Sailing Around The BVI’s

I’m back from my BVI vacation! This was my first time on a sailing trip lasting longer than three days, and the only one I’ve been on that wasn’t a tour – my family rented our own boat and did all our own sailing.

Our trip started off by flying from Buffalo, NY to St. Thomas in the US Virgin Islands, and then taking a ferry from St. Thomas to Tortola in the BVI’s. We spent two nights in Road Town, Tortola, and then boarded our 38 foot catamaran to sail wherever we pleased. There were a total of six of us on board, with four cabins to share. Surprisingly, the boat seemed fairly spacious and everyone seemed to have enough room to do as they pleased.

Sitting on the "trampoline" on our first sail after leaving the base. Tortola, BVI's.

Sitting on the “trampoline” on our first sail after leaving the base. Tortola, BVI’s.

After we got the boat, we sailed around Tortola until we got to the island of Jost Van Dyke, where the famous “Soggy Dollar Bar” sits on the beach in White Bay. We downed a few of the famous “painkillers” – a caribbean drink consisting of dark rum, cream of coconut, pineapple juice, orange juice, and topped with shaved nutmeg – and hung out on the beach for the day. The sand was white, the water was a beautiful turquoise blue, and there were palm trees everywhere – it was the perfect caribbean scene.

Ahhh, this is the life. White Bay, Jost Van Dyke, BVI's.

Ahhh, this is the life. White Bay, Jost Van Dyke, BVI’s.

That night we sailed over to the neighbouring Great Harbour on Jost Van Dyke and spent our Superbowl Sunday watching the game at Foxy’s Bar – a cool restaurant on the beach with a low ceiling covered with hanging bits of clothes and sand for a floor.
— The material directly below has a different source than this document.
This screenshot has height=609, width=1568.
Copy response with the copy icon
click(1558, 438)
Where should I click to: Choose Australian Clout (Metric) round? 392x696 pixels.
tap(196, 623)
We ordered fries and jerk-sauced wings and downed a few more painkillers.

We spent the next seven days sailing around to many different ports on several different BVI islands  – Tortola, Beef Island, Cooper Island, Virgin Gorda, Guana Island, and Jost Van Dyke. We went snorkelling in Monkey Point, saw sea turtles in Diamond Cay, hiked through giant volcanic boulders in The Baths, laid on the beach in The Bitter End, watched a singing/guitar playing pirate perform in Leverick Bay, and chased after a barracuda in Manchioneel Bay.

Hiking through the caves of The Baths, on Virgin Gorda, BVI's.
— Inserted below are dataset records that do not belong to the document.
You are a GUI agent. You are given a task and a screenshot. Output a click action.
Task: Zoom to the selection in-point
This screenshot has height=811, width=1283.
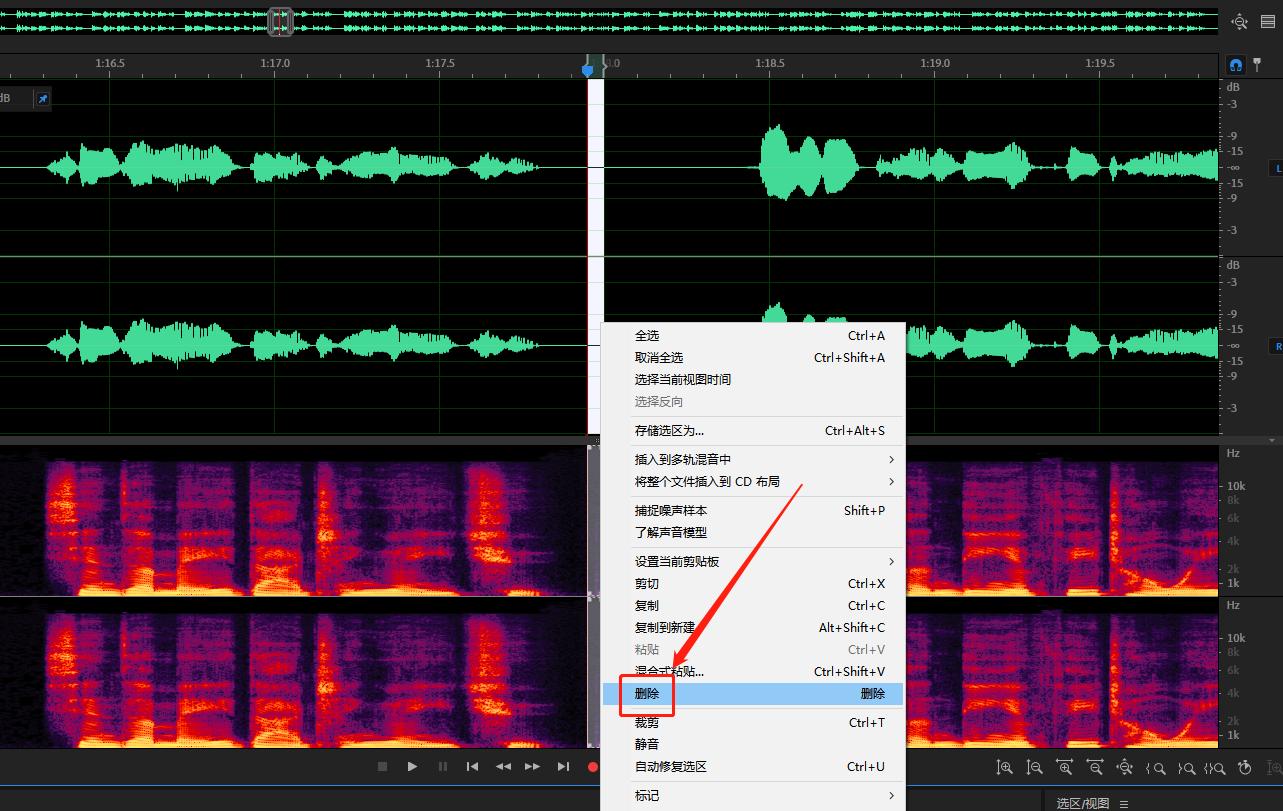(1156, 767)
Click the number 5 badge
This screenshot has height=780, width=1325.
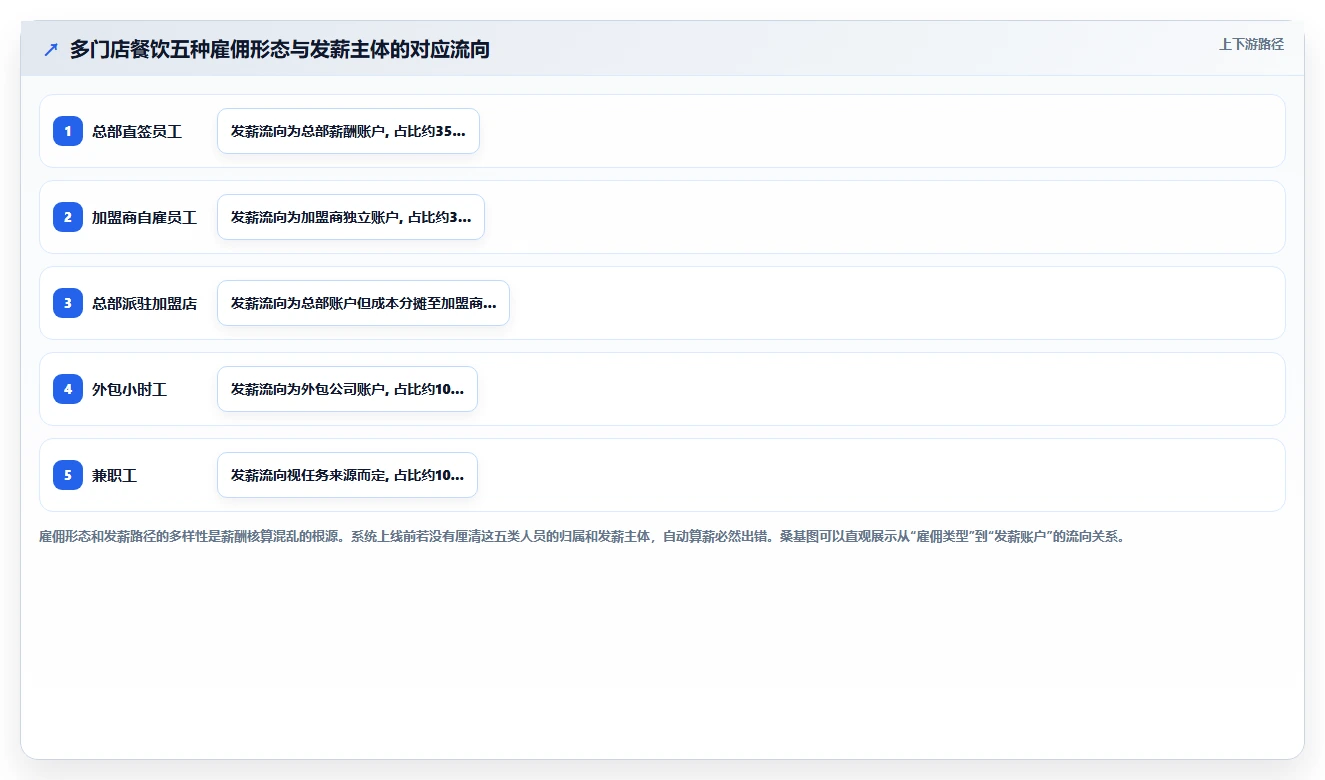coord(68,475)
Hiking through the caves of The Baths, on Virgin Gorda, BVI’s.

The BVI’s are extremely laid-back, with a small population, and so they don’t have as many “things to do” as some other caribbean destinations. Although there were options to go scuba diving and paddle-boarding, they seemed few and far between. The BVI’s are really a vacation for people who are looking for a very relaxed, laid-back trip, that doesn’t necessarily come with a jam-packed itinerary. I spent many days simply laying out in the sun reading my book or going swimming in the ocean.

White Bay, Jost Van Dyke, BVI's.

White Bay, Jost Van Dyke, BVI’s.

I found the snorkelling there to be satisfactory. The water seemed a bit murky at times and there wasn’t an overwhelming abundance of fish, but considering the last time I went snorkelling was in The Great Barrier Reef, perhaps that is a bit of an unfair comparison.

Overall, it was a great trip with lots of good memories and animal sightings – pelicans, sea turtles, a dolphin, a flamingo, and tons of different fish.

I’ve always found the BVI’s to be breathtakingly beautiful, and this trip was no exception.

Diamond Cay, Jost Van Dyke, BVI's.

Diamond Cay, Jost Van Dyke, BVI’s.

View from above The Baths, Virgin Gorda, BVI's.

View from above The Baths, Virgin Gorda, BVI’s.

The pirate show on Leverick Bay, Virgin Gorda, BVI's.

The pirate show on Leverick Bay, Virgin Gorda, BVI’s.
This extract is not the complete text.